» TASK INSTRUCTIONS:
Pictures aside, each record should be reproduced exactly.

(Excerpts from a dataset)
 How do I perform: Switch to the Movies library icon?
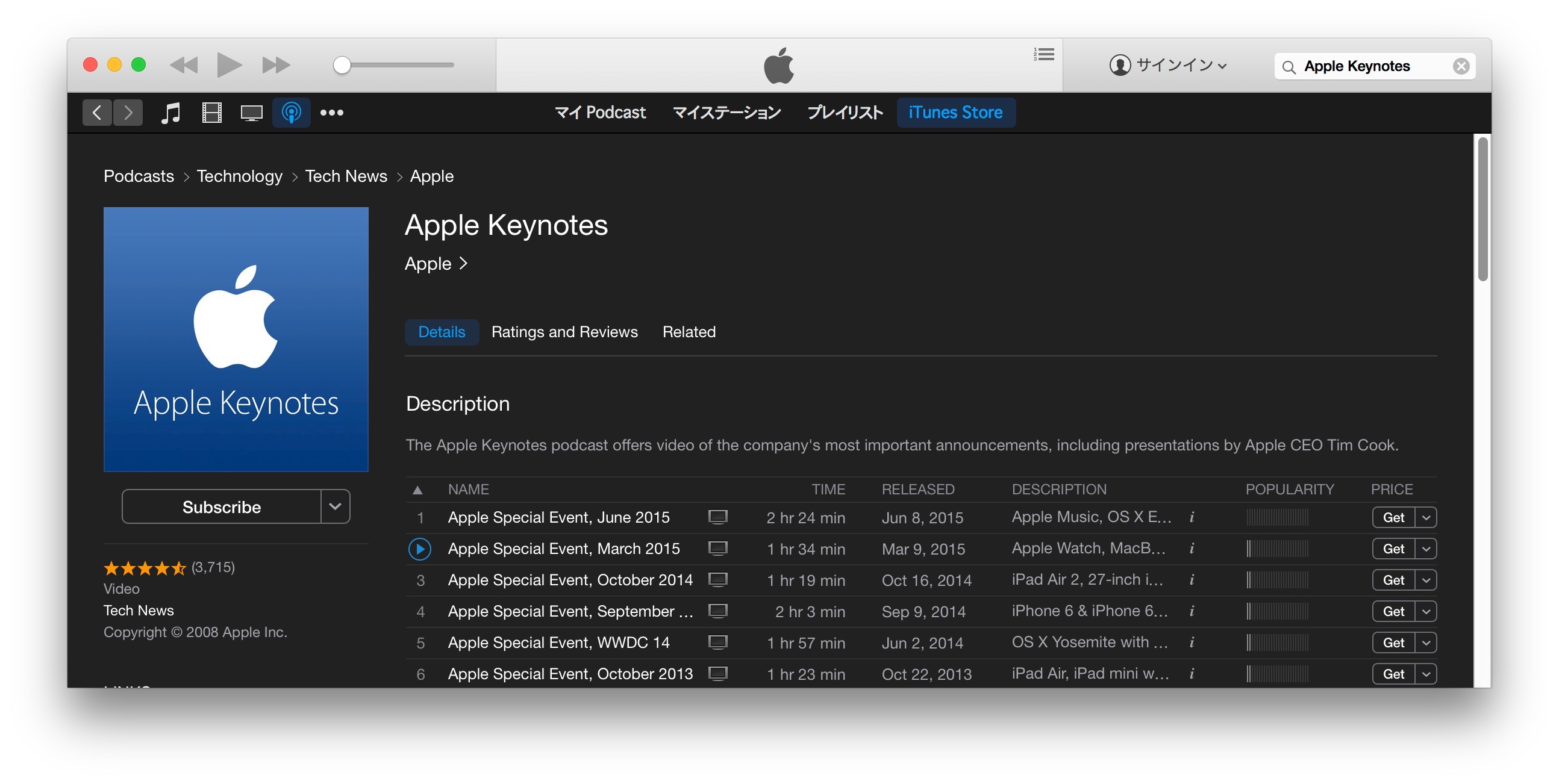click(x=211, y=113)
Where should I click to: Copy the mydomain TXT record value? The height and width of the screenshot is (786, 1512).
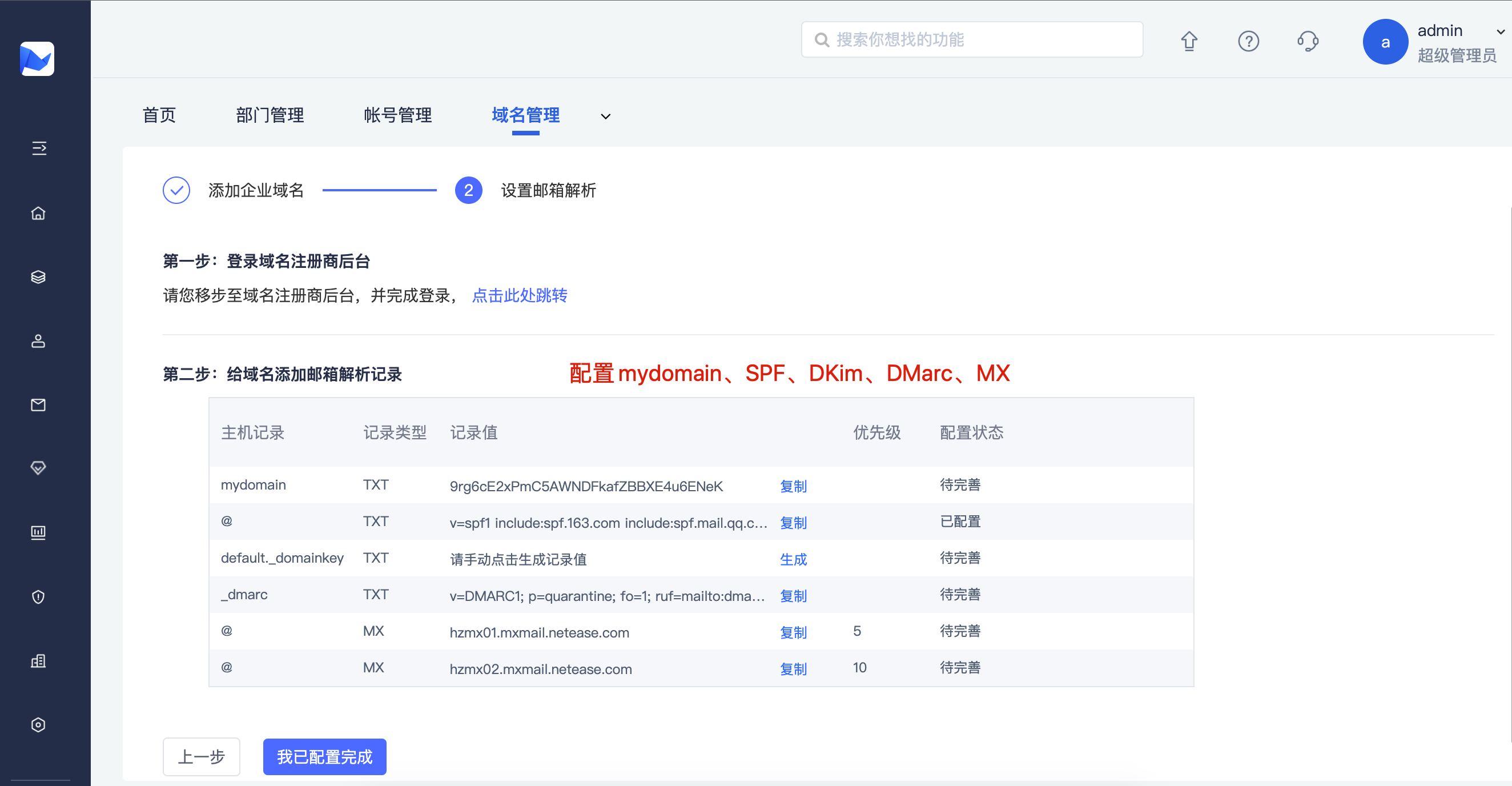[x=793, y=486]
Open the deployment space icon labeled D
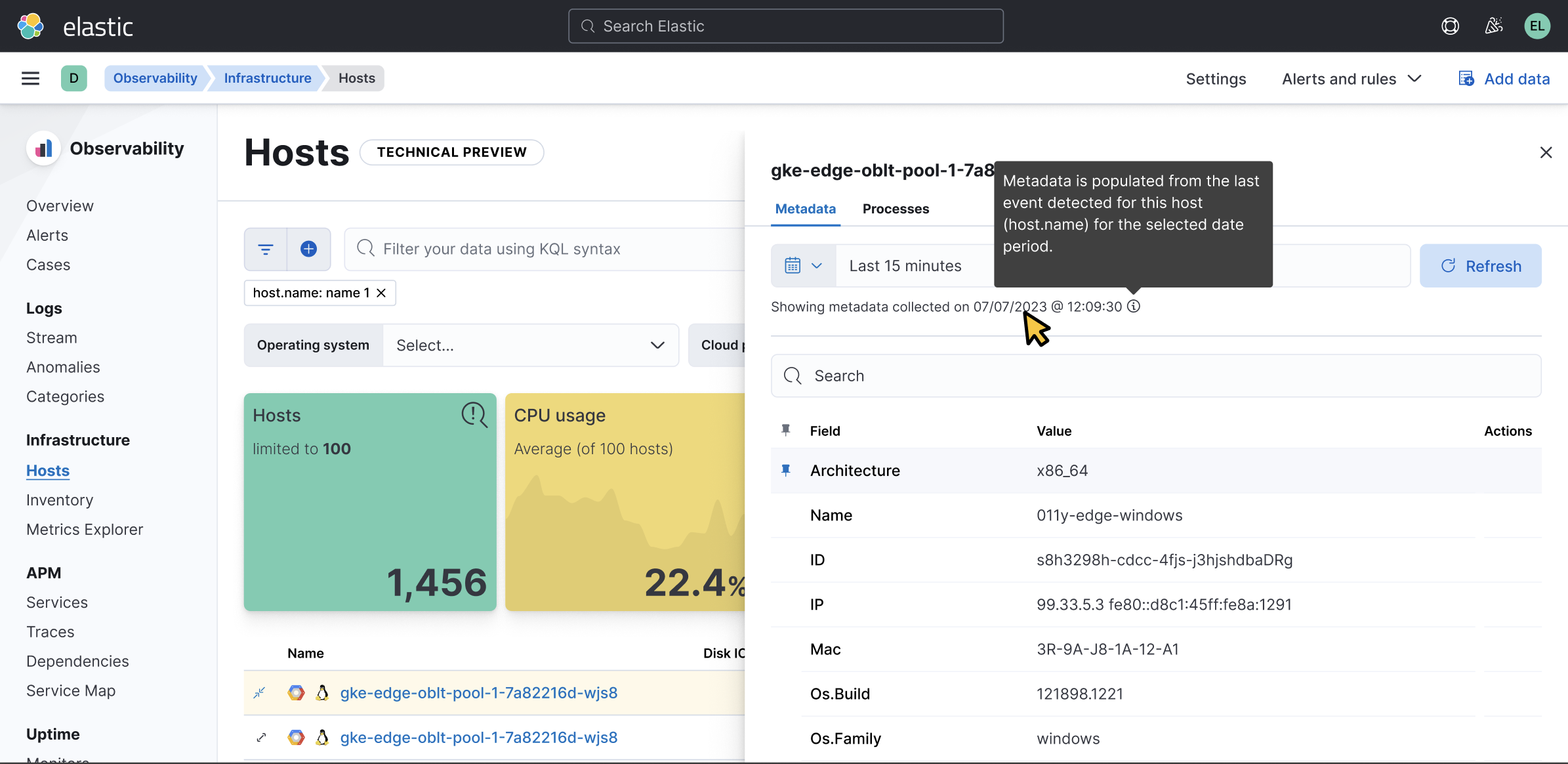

» RESPONSE AREA:
 How do I perform: Switch to the Movies library icon?
click(x=211, y=113)
Where should I click to: Copy the mydomain TXT record value? The height and width of the screenshot is (786, 1512).
[x=793, y=486]
Open the deployment space icon labeled D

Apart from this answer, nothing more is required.